Considerable experience has been gained in technology seminar war games by NATO as an alliance and by several individual nations including the United States, the United Kingdom, and Canada.
Some useful reports of their experiences are:
A technology seminar war game draws together two communities represented in a military group and a technology group.
Members of the military group come with their experiences with tactical, operational, and strategic issues and the with notions of capability requirements that some technology may be suitable to satisfy. While they may not have a clear image of how some technology may be implemented to satisfy their requirements, they may have some broad vision of where technology may help them or their successors on future battlefields.
In addition to their impressions of what requirements for technology they may have, the military group should also be aware of ancillary issues of introducing new technology. These issues may include the ability to train military personnel to employ future technology appropriately, the feasibility of maintaining high-tech systems on the battlefield, or the ability to integrate some futuristic prototype with legacy systems. Note: Some strongly held beliefs on such ancillary issues may be the result of myths that can develop within military communities -- science and technology can play a role in "myth busting" here, just as they do in the civilian world.
As illustrated in the diagram, some military requirements may be decomposable into "sub-requirements". (And these may be decomposable in additional levels, not shown in the diagram.) Before a technology seminar war game, there may also be requirements of which no one is yet aware: the unrecognized requirement shown at the bottom.
A technology seminar war game is an excellent venue for members of the military group to clarify their ideas on exactly what some requirement really is. For example: "Do we just need a longer range sensor?" "Yes, of course... ummm, but it should also be stealthier than what we have now. Oh, and it would be better than what we have now if we could get by with less tech support for maintenance."
Members of the technology group may come with fleshed out technology concepts for which they hope military colleagues will provide a critique. Members of the technology group often lack the military experience to visualize how their ideas will be applied to military operations, and they may be blind to constraints that the military may consider vital, e.g., easy to train, efficient in the use of scarce battlefield resources, frugal in demands for highly trained technical support personnel.
There may also be technology subject matter experts without their own pet concepts, who are participating to provide reference material on the scientific or technological constraints of some proposals.
Many members of the technology group may come to the game with concepts, but without a well-developed idea of how they may be employed on military operations. For them, one of the benefits of a war game is to see more explicitly how the military could be employing their concepts. And there may be surprises, innovative military participants may well find an unanticipated application for some proposed technology concept.
Another benefit to members of the techology group is that they may come to realize that some technologies might be configured in a way that was not obvious before the game.
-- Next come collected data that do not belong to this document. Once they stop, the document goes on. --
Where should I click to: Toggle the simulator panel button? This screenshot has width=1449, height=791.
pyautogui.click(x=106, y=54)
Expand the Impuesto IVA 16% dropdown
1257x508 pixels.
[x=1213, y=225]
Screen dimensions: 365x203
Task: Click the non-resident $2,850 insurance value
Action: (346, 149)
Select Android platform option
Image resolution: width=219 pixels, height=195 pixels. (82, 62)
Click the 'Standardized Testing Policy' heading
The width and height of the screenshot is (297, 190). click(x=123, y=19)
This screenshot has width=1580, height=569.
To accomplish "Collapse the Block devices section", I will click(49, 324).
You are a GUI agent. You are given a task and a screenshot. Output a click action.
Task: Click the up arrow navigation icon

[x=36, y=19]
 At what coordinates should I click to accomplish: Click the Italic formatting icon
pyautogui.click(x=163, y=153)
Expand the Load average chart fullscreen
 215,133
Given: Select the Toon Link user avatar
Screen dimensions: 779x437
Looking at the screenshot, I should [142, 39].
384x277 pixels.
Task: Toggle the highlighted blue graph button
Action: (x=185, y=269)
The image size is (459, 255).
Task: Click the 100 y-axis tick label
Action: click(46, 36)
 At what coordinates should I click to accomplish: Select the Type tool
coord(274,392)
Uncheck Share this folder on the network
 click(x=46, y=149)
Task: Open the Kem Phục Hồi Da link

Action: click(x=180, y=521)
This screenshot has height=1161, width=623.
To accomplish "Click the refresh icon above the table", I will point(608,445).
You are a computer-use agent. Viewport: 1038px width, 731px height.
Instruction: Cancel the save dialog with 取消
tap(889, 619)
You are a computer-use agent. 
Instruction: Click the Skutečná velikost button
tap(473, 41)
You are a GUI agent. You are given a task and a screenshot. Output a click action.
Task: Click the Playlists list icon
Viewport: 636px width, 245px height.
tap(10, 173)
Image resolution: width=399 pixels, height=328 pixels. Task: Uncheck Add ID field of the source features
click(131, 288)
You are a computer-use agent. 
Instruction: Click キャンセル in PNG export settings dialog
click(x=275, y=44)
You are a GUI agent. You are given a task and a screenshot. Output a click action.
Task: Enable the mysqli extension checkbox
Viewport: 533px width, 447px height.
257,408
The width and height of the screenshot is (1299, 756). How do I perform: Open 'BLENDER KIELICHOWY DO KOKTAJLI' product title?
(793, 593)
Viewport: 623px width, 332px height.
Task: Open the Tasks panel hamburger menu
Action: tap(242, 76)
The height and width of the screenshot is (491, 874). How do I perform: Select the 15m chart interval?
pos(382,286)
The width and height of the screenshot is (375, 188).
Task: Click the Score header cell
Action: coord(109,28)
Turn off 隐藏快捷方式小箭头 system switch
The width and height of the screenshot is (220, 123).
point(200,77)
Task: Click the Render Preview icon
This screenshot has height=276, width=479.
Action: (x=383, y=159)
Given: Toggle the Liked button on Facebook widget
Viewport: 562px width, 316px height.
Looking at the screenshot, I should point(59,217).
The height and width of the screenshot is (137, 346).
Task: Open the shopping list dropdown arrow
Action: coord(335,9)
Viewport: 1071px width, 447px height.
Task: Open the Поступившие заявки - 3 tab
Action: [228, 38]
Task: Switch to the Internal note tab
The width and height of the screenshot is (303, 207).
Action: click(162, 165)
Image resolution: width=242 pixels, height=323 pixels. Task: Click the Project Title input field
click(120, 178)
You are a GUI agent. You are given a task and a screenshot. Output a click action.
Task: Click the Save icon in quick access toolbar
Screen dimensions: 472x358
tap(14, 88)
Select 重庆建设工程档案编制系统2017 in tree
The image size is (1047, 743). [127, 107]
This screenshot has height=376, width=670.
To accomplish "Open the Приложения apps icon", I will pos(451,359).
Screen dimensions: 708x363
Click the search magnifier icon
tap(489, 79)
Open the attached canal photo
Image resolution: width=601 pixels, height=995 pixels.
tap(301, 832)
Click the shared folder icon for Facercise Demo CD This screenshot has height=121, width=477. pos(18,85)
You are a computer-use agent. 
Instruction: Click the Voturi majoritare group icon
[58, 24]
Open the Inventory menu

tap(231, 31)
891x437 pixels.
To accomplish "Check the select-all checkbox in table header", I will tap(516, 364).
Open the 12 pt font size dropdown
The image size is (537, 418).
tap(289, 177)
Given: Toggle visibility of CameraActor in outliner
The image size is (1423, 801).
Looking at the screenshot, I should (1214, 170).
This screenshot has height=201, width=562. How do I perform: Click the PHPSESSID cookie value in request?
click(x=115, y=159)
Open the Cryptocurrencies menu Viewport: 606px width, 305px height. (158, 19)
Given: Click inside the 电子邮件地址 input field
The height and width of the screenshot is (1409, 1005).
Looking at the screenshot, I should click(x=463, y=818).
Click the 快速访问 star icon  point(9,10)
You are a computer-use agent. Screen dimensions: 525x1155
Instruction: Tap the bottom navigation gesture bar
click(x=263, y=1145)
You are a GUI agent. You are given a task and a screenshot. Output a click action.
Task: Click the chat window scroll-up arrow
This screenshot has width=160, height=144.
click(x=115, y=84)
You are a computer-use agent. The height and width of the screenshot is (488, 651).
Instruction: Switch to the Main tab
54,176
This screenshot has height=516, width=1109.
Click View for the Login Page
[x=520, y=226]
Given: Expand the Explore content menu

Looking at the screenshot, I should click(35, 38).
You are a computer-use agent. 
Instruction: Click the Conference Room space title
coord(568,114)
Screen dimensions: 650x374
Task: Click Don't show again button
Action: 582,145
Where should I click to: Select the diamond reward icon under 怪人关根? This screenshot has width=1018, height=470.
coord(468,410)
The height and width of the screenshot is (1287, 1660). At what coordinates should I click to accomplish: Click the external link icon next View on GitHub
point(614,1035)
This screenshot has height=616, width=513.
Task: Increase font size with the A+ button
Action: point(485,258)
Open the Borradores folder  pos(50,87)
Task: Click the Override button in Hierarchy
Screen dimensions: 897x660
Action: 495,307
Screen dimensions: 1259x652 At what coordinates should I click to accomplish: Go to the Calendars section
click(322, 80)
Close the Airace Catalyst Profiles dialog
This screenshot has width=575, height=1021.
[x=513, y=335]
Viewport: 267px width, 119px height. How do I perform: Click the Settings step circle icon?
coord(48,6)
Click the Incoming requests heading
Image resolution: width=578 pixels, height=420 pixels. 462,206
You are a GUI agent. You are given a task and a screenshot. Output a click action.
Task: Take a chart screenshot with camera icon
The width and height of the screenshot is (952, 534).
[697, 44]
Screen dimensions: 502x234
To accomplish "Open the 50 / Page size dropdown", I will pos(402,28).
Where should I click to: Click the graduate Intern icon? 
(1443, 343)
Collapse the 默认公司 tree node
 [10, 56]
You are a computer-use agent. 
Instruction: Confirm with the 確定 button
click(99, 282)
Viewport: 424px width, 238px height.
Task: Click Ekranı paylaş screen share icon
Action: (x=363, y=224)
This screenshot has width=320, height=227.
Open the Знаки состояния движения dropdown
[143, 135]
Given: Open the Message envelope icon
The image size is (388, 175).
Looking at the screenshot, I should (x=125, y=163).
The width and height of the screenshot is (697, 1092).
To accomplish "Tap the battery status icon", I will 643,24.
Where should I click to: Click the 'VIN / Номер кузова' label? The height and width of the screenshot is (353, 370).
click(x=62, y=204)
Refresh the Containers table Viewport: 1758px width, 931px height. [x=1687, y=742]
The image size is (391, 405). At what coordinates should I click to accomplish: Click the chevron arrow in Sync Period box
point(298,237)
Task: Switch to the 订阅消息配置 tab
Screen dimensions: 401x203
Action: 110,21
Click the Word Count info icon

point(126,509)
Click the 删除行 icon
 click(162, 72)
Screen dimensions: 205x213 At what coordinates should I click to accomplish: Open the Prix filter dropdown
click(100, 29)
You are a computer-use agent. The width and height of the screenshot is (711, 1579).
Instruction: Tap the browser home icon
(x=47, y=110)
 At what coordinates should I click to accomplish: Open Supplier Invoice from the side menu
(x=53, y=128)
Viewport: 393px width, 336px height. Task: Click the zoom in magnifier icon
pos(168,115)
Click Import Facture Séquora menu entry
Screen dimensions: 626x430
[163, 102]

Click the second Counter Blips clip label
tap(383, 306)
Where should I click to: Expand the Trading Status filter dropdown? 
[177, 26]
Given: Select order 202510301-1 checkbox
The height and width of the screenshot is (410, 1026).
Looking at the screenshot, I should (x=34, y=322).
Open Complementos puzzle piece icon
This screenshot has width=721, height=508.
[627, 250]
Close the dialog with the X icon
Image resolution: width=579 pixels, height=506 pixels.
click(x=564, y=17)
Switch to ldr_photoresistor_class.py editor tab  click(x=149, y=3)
It may take the interaction of military and technology subject matter experts to find such undeveloped concepts
Members of the technology group should be given advanced notice of certain aspects of the scenarios of the wargame, e.g., the locale, the general nature of the operations, the types of equipment the military expect to employ. This will give them a contextual understanding for the natures of technology that may be appropraiate (and what may be entirely inappropriate).
Technology concepts should be developed to the point of the an "artist's impression" -- enough for game players to visualize how the concept would be implemented on the battlefield. In future-thinking games, this should be sufficient for an appropriate discussion.
Often after a call for candidate technology concepts, there are too many to address with limited resources for a short war game. This happened in the NATO studies of future land operations (NATO LAND OPS 2020 and URBAN OPS 2020). The reports on these studies outline how the study group "down selected" from a large number of candidate techology concepts (over 100) to a more manageable number (about 30). The down-selected concepts were then incorporated into a series of technology seminar war games.
Military participants in a technology seminar war game may leave with their eyes opened in many respects. They may discover new technologies that will affect their specific military speciality; they may come to realize they had a requirement that had gone unrecognized; they may develop social contacts with members of the technology group that can be exploited later to develop new applications of technology.
Some members of the technology group may leave a technology seminar war game with their egos bruised: that concept that looked so great back in the lab might get demolished by members of the military group. Often, such criticisms are not over what a new concept might contribute to future military operations, but more over how difficult it may be to train troops, or how expensive it could be to maintain, or how difficult it may be to provide necessary resources in the middle of a fire fight. Or, the criticism may be even bruising: the concept is simply not required -- there may already be something almost as good available. Perhaps there are substitutes to meet some apparent requirement that are as good, and even more appealing to the military group.